Si on nous permet d'utiliser le parallélisme avec l'art de la guerre, nous pouvons dire que Lénine signifie, pour l'art de la direction politique prolétarienne, le sommet que la figure du comandant de l'armée de l'Union pendant la Guerre de Sécession nord-américaine (1861-1864), Ulysse S. Grant représente pour l'histoire militaire. Jusqu'aux guerres napoléoniennes, la guerre était dominée par l'aspect tactique. Bien qu'à la différence d'Alexandre, Napoléon n'est pas intervenu personnellement dans la bataille et est resté à l'arrière-garde, le corse se situait sur une position de laquelle il observait le champ de bataille et il dominait tout le cours des opérations. Ainsi, le commandement participait directement dans la bataille, c'est pourquoi les manœuvres tactiques constituaient l'élément principal de la façon de conduire la guerre, c'est pourquoi celle-ci dépendait presque toujours du dénouement d'une seule bataille. Mais Grant a transformé ce concept de la guerre en inversant la relation stratégie-tactique en octroyant à la première la fonction principale. Ainsi, Grant commence par inclure dans la balance du pouvoir militaire ces facteurs externes qui sont la base du mode de vie d'une nation, en commençant par sa puissance industrielle et ses recours humains ; et en deuxième lieu, il met l'accent sur la logistique nécessaire pour que le potentiel matériel de la nation serve de support permanent d'une énorme et puissante machine de guerre. Le champ de bataille est, donc, le dernier point d'attention du commandement militaire. En fait, Grant se trouvait toujours à l'arrière-garde des batailles, sans établir de contact physique avec le front, en opérant en fonction des rapports qui le tiennent au courant de l'état de tous les fronts. La bataille en cours se subordonne au plan militaire général : la guerre ne dépend déjà plus d'une seule bataille, mais de tout un ensemble d'opérations qui ne veut qu'atteindre un objectif stratégique unique. Le nouveau concept de la guerre correspondait aux conditions de l'ère nouvelle qui s'ouvrait le chemin avec le capitalisme industriel, dont l'expression la plus pure et avancée était en train de se donner, et non pas par hasard, précisément sur le même sol que la forme la plus avancée de conduite de l'art militaire.
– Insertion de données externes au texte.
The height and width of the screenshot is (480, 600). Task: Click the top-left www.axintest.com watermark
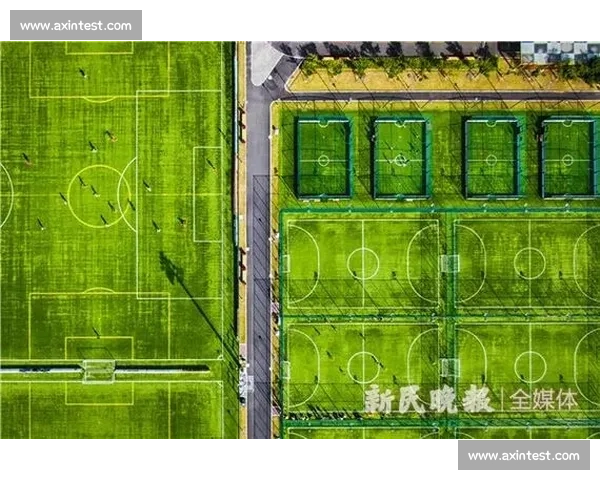tap(75, 25)
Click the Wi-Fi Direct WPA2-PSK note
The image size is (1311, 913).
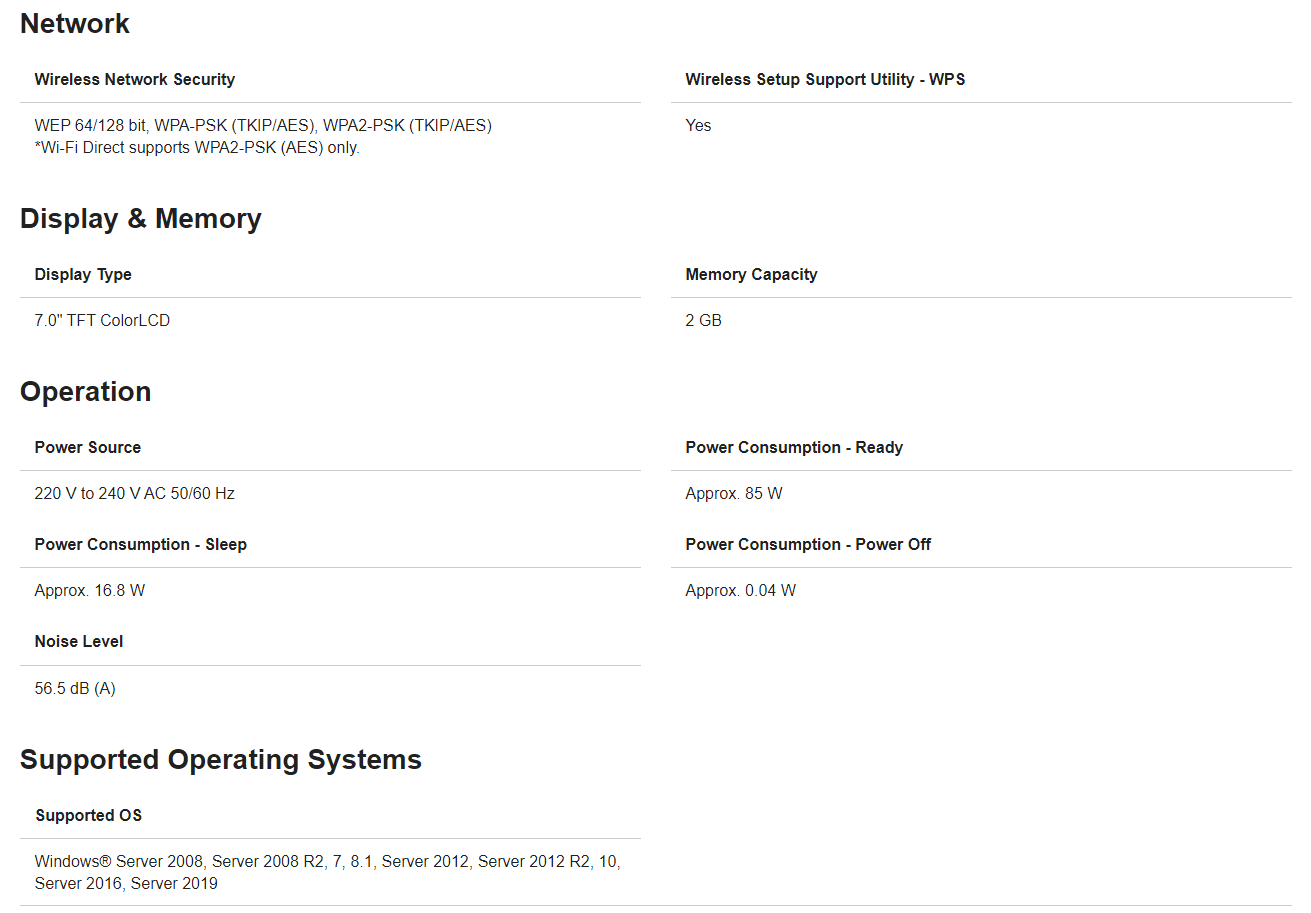(x=197, y=148)
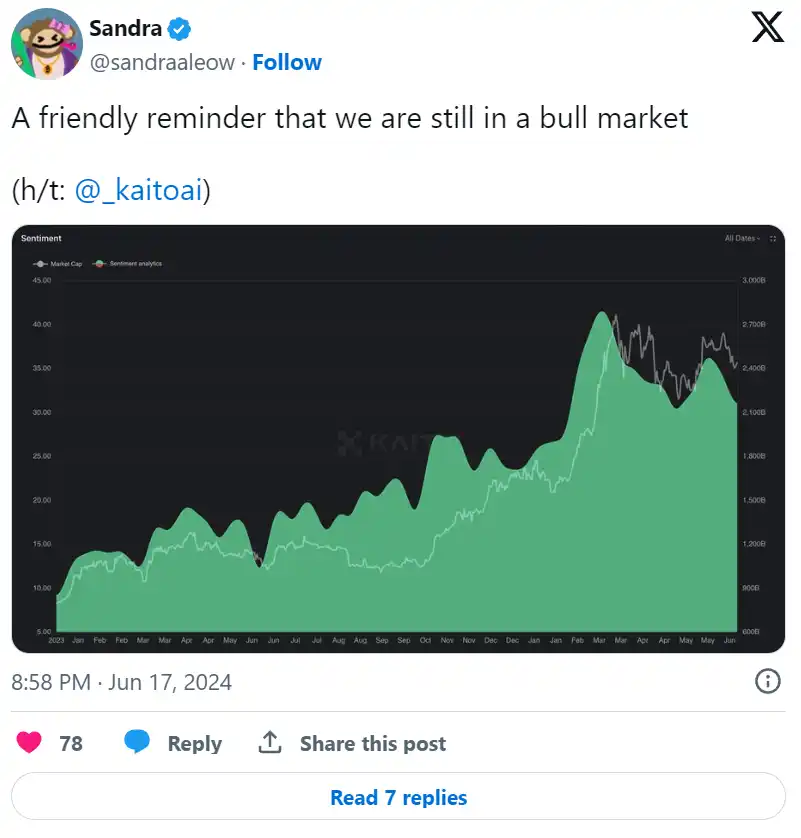801x838 pixels.
Task: Click the Sentiment chart title
Action: point(41,238)
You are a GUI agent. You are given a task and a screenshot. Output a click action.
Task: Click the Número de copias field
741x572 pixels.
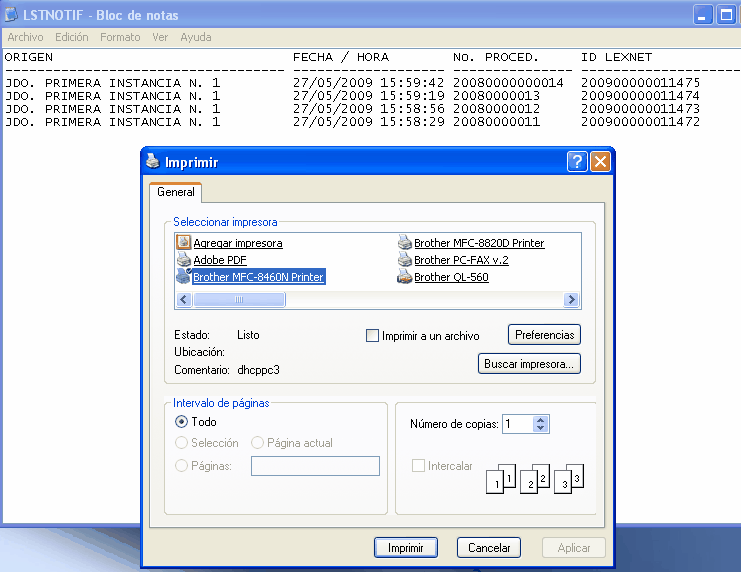coord(517,424)
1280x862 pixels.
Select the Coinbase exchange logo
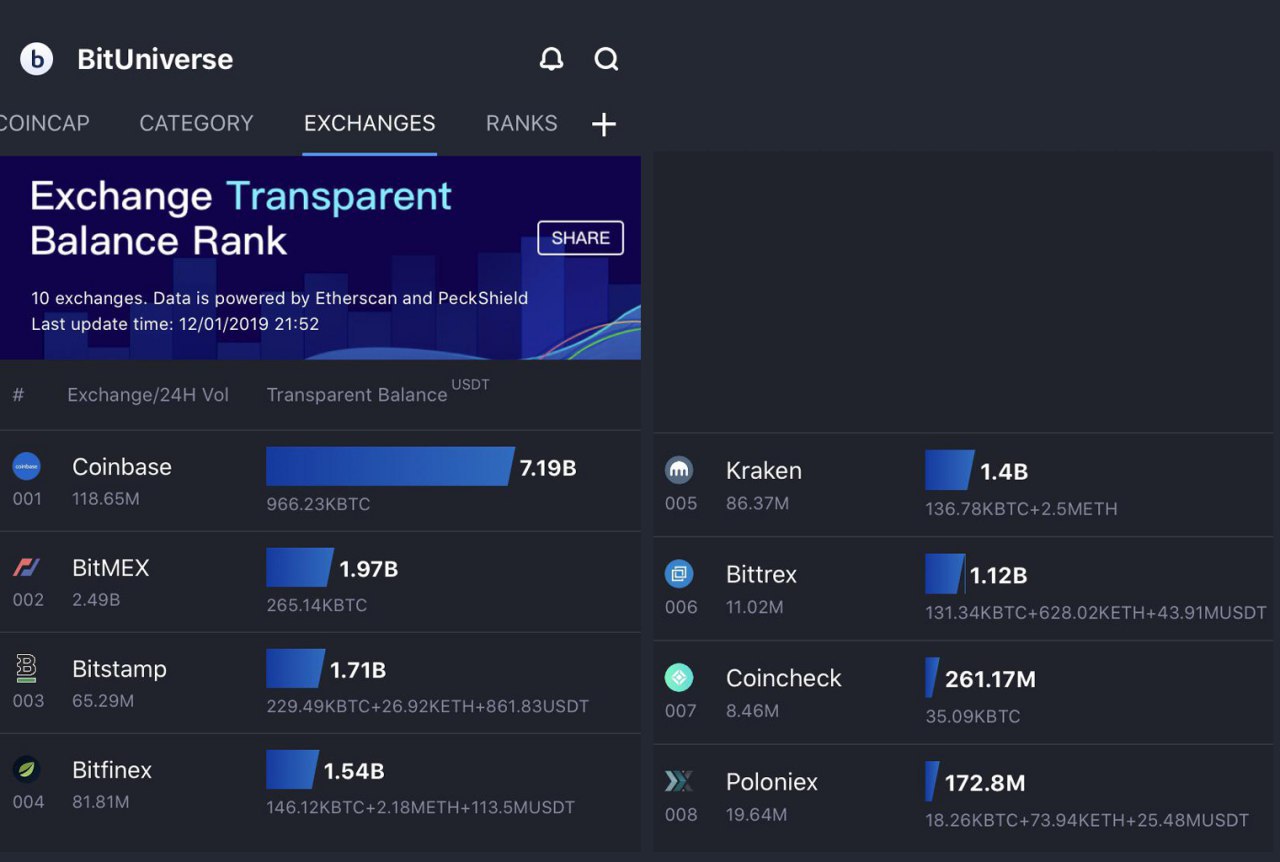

En traduisant les termes militaires à ceux de la polémique politique de Lénine avec les mencheviks, il s'agit d'adopter la tactique-plan face à la tactique-processus que défendaient ceux-ci. Ainsi nous concluons que le leader bolchevik représente un stade supérieur de développement, similaire à celui atteint par Grant dans l'art de la guerre, dans les méthodes de direction politique de la lutte de classes du prolétariat. Et celui-ci doit être le modèle sur lequel nous devons nous inspirer au moment d'aborder les questions relatives à la formation communiste et à l'élévation de nos militants au niveau du révolutionnaire, au moment d'affronter la tâche de la construction des futurs cadres dirigeants du prolétariat. Nous devons donc, éduquer des stratèges, pas des chefs militaires de barricade, ni des syndicalistes, ni des organisateurs de grèves ou des agitateurs (le développement du mouvement tâchera que les propres masses mettent en relief, le moment venu, des chefs de ce genre) ; nous devons nous élever dans notre formation jusqu'à nous situer à la hauteur qu'exige ce saut qualitatif qui a mis historiquement au premier plan la stratégie sur la tactique dans l'art militaire, la révolution sur la grève dans le terrain de la lutte des classes du prolétariat, et le Parti sur le Syndicat dans celui de son organisation.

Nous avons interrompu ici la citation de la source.